Strategic Shift in Production
Japanese company Makita has made a significant decision to scale back the production of power tools in China for the US market. This move is primarily driven by the uncertainty surrounding US tariffs, which have created an unpredictable business environment. As a result, the company is planning to shift this production to its facilities in Romania and Thailand. This strategic adjustment reflects a broader trend among multinational corporations to diversify their manufacturing bases in response to geopolitical and economic challenges.
Financial Performance in Romania
Makita’s operations in Romania have been particularly robust. The company reported a business volume of nearly EUR 640 million locally in the previous year, highlighting its strong presence in the region. The Romanian subsidiary, known as Makita EU, operates a large factory located in Brănești. Last year, this facility achieved a turnover of almost RON 3 billion (equivalent to approximately EUR 600 million). At the end of last year, the company employed nearly 1,800 people in Romania, underscoring its role as a significant employer in the country.
Sales and Distribution Networks
The sales activities in Romania are managed through Makita Romania, a separate entity that reported a turnover of almost RON 200 million (approximately EUR 40 million) in the same period. This division plays a crucial role in distributing the company’s products within the local market. In addition to its manufacturing and sales operations in Romania, Makita maintains a strong presence in Europe. The company operates a factory in the UK and also manages a logistics center in Germany, further strengthening its distribution network across the continent.

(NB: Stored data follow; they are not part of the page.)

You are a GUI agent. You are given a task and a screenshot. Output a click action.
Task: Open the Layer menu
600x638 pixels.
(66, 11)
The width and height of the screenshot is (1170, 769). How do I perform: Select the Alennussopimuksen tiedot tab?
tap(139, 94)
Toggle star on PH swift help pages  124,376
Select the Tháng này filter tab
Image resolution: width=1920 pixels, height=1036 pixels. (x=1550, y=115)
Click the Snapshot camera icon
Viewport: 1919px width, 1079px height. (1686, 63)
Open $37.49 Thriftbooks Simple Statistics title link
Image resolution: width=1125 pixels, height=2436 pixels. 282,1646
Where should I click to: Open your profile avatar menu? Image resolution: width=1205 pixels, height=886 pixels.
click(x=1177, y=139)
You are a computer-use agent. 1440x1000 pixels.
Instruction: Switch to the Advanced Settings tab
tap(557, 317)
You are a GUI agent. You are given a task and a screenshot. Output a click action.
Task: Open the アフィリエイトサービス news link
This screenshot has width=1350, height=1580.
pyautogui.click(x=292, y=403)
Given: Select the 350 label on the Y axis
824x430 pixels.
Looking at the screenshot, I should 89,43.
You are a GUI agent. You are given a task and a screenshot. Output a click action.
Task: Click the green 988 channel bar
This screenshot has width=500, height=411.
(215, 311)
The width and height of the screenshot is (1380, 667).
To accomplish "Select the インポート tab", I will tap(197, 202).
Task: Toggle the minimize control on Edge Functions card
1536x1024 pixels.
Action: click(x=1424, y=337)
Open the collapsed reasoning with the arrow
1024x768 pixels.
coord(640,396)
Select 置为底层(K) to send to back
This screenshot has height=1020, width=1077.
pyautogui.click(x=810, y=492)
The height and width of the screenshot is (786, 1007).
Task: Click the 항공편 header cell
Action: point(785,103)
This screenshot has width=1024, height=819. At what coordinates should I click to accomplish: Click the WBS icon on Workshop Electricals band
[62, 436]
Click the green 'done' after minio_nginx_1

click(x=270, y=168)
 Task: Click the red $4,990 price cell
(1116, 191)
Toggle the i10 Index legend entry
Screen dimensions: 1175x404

Expansion and Diversification
By moving production from China to Romania and Thailand, Makita is not only mitigating the risks associated with US tariffs but also expanding its global footprint. This shift allows the company to better serve the US market while maintaining operational efficiency and cost control. The decision to invest in European manufacturing facilities also aligns with broader trends in global supply chain management, where companies are increasingly seeking to reduce reliance on single-source production hubs.
Future Outlook
The company’s strategic moves indicate a commitment to long-term stability and growth. By diversifying its production locations, Makita is positioning itself to navigate the complexities of international trade more effectively. This approach may also help the company respond more swiftly to changes in market demand and regulatory environments.
As the global business landscape continues to evolve, companies like Makita will need to remain agile and adaptive. Their ability to adjust production strategies in response to external factors will be key to sustaining growth and maintaining competitive advantage. With its expanded operations in Romania and Thailand, Makita is well-positioned to meet these challenges head-on.